1

I am trying to plot the result of a logistic regression in the log odd scale.

load(url("https://github.com/bossaround/question/raw/master/logisticregressdata.RData"))

ggplot(D, aes(Year, as.numeric(Vote), color = as.factor(Male))) +
  stat_smooth( method="glm", method.args=list(family="binomial"), formula = y~x + I(x^2), alpha=0.5, size = 1, aes(fill=as.factor(Male))) +
  xlab("Year") 

but this plot is on a 0~1 scale. I guess this is the probability scale (correct me if I am wrong)?

What I really want is to plot it on a log odd scale just as the logistic regression reports before converting it to probability.

Ideally, I want to plot the relationship between Vote and Year, by Male, after controlling for Foreign, in a model like this:

   Model <-  glm(Vote ~ Year + I(Year^2) + Male + Foreign, family="binomial", data=D)

I could manually draw the line based on summary(Model), but I also want to plot the confidence interval.
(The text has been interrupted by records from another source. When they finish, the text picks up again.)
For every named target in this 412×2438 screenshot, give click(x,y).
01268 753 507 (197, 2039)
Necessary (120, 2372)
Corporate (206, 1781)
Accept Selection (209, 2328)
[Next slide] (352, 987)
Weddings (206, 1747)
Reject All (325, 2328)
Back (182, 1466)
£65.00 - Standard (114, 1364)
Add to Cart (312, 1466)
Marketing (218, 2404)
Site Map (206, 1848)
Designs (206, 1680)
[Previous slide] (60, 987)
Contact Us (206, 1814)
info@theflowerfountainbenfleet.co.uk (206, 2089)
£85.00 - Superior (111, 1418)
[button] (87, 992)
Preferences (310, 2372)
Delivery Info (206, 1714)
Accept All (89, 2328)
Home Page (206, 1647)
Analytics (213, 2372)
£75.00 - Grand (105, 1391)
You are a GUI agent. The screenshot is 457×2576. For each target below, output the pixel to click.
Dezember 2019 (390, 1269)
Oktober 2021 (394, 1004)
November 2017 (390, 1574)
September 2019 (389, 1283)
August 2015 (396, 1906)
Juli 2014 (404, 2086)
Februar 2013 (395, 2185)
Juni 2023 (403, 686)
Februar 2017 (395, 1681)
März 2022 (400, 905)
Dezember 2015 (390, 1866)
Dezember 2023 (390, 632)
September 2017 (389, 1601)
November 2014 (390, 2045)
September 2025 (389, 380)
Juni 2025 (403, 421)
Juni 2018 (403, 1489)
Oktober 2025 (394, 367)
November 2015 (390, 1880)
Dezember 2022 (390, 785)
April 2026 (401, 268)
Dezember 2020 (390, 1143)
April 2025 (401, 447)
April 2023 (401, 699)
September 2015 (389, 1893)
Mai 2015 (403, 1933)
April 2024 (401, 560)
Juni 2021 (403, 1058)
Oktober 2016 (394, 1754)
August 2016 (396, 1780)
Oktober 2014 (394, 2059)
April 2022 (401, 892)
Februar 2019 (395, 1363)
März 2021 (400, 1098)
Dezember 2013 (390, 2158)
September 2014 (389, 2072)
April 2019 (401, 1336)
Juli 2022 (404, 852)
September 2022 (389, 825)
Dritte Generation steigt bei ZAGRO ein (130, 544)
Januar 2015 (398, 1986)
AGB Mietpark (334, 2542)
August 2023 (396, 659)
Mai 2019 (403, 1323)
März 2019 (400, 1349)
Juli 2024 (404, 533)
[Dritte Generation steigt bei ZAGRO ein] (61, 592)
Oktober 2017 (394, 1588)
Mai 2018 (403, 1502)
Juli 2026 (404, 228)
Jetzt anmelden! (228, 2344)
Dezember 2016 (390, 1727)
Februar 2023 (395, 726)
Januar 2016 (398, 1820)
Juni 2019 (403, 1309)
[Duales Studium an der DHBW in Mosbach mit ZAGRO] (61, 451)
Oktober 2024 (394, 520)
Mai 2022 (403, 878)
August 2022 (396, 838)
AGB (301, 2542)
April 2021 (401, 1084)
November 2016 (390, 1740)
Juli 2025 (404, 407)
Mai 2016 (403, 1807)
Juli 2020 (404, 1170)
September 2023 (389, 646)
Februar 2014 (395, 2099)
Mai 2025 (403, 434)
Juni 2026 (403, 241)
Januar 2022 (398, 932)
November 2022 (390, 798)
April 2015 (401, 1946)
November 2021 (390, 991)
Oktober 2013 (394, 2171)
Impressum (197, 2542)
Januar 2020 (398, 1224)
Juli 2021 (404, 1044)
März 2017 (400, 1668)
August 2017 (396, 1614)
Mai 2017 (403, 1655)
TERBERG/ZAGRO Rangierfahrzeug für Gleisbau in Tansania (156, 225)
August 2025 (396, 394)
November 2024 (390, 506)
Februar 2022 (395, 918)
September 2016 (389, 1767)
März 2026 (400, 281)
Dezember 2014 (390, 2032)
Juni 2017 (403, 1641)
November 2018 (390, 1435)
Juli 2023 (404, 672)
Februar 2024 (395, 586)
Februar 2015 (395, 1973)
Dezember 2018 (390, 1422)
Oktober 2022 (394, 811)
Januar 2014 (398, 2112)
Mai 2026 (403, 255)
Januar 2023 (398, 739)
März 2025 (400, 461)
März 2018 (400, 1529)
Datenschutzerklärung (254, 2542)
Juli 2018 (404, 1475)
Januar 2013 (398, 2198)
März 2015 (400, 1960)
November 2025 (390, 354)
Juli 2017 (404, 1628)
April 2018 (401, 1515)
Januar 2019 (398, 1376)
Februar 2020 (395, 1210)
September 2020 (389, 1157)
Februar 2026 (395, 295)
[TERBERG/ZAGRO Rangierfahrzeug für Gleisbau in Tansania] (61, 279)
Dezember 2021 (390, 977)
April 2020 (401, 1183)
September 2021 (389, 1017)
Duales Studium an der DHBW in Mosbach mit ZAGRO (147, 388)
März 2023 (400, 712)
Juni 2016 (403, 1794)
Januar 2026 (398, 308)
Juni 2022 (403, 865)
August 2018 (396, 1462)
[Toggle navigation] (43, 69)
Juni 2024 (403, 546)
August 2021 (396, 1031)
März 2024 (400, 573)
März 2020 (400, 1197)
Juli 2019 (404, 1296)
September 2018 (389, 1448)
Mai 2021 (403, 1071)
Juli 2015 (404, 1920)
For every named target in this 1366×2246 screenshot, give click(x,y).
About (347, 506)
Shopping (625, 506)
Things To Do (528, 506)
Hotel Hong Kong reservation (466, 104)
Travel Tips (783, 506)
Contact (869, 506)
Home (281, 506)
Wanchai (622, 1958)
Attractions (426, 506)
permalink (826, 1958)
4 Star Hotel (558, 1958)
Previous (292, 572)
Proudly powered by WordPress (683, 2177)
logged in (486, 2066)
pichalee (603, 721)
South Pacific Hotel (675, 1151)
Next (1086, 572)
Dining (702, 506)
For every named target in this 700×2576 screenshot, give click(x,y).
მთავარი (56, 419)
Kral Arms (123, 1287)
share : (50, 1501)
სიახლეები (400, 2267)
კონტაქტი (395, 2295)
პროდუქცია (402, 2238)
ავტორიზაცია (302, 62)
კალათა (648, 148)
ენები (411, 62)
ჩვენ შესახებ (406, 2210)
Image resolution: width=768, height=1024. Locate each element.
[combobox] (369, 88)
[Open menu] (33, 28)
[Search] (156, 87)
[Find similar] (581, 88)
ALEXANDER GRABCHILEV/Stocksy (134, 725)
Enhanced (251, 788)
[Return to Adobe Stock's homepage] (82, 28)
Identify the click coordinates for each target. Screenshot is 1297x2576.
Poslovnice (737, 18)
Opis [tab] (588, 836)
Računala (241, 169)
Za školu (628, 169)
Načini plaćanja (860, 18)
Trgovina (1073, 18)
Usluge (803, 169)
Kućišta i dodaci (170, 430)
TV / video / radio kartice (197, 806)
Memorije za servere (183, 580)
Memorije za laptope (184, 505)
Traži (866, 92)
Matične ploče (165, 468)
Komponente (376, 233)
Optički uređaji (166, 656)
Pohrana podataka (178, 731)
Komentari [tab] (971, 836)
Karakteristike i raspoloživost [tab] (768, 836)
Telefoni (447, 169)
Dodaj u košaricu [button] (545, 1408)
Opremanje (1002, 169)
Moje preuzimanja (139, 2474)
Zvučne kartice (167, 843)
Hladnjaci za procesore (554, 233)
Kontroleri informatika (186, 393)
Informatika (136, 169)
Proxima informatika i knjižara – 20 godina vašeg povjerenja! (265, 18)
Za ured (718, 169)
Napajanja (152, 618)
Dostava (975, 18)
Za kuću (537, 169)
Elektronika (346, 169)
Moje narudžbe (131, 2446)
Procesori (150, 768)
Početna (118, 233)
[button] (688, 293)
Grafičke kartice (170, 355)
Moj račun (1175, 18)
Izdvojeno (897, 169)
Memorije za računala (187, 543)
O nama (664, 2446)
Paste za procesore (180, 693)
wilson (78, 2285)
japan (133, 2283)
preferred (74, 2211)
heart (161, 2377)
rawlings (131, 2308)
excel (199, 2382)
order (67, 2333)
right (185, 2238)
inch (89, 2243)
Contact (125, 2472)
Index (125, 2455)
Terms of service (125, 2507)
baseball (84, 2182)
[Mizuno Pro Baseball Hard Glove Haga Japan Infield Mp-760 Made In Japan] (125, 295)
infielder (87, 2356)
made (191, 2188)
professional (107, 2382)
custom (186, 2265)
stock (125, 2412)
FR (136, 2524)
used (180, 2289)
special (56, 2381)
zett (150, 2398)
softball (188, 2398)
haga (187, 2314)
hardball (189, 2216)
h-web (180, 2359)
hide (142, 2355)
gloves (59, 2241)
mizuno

Something like the image on page 44 of this document I found online: http://www.datavis.ca/papers/CARME2015-2x2.pdf. Mine would have a quadratic curve.

Thank you!

Chuck C
  • 153
  • 2
  • 12
  • 1
    `predict(Model, type="link", se.fit=TRUE)` will give you predictions on the log odds scale. `se.fit=TRUE` will include the standard error of the predictions. The predictions will be for the observations used to fit the model. To get predictions at other values of the independent variables (IVs), use the `newdata` argument of predict and include a new data frame (that you create) with the IV values at which you want predictions of the outcome (for example, `predict(Model, newdata=my_data_frame, type="link", se.fit=TRUE)`). – eipi10 Sep 28 '17 at 05:39
  • 1
    One you have the predictions, you can plot them using `geom_line` in ggplot. Use `geom_ribbon` to plot the confidence interval. – eipi10 Sep 28 '17 at 05:40

3 Answers3

3

To plot the predictions of a model with several variables, one should make the model, predict on new data to generate predictions and plot that

Model <-  glm(Vote ~ Year + I(Year^2) + Male + Foreign, family="binomial", data=D)
for_pred = expand.grid(Year = seq(from = 2, to = 10, by = 0.1), Male = c(0,1), Foreign = c(0,1)) #generate data to get a smooth line

for_pred = cbind(for_pred, predict(Model, for_pred, type = "link", se.fit= T)) 
#if the probability scale was needed: `type = "response`

library(ggplot2)
ggplot(for_pred, aes(Year, fit, color = as.factor(Male))) +
  geom_line() +
  xlab("Year")+
  facet_wrap(~Foreign)  + #important step - check also how it looks without it
  geom_ribbon(aes(ymax = fit + se.fit, ymin = fit - se.fit, fill = as.factor(Male)), alpha = 0.2) 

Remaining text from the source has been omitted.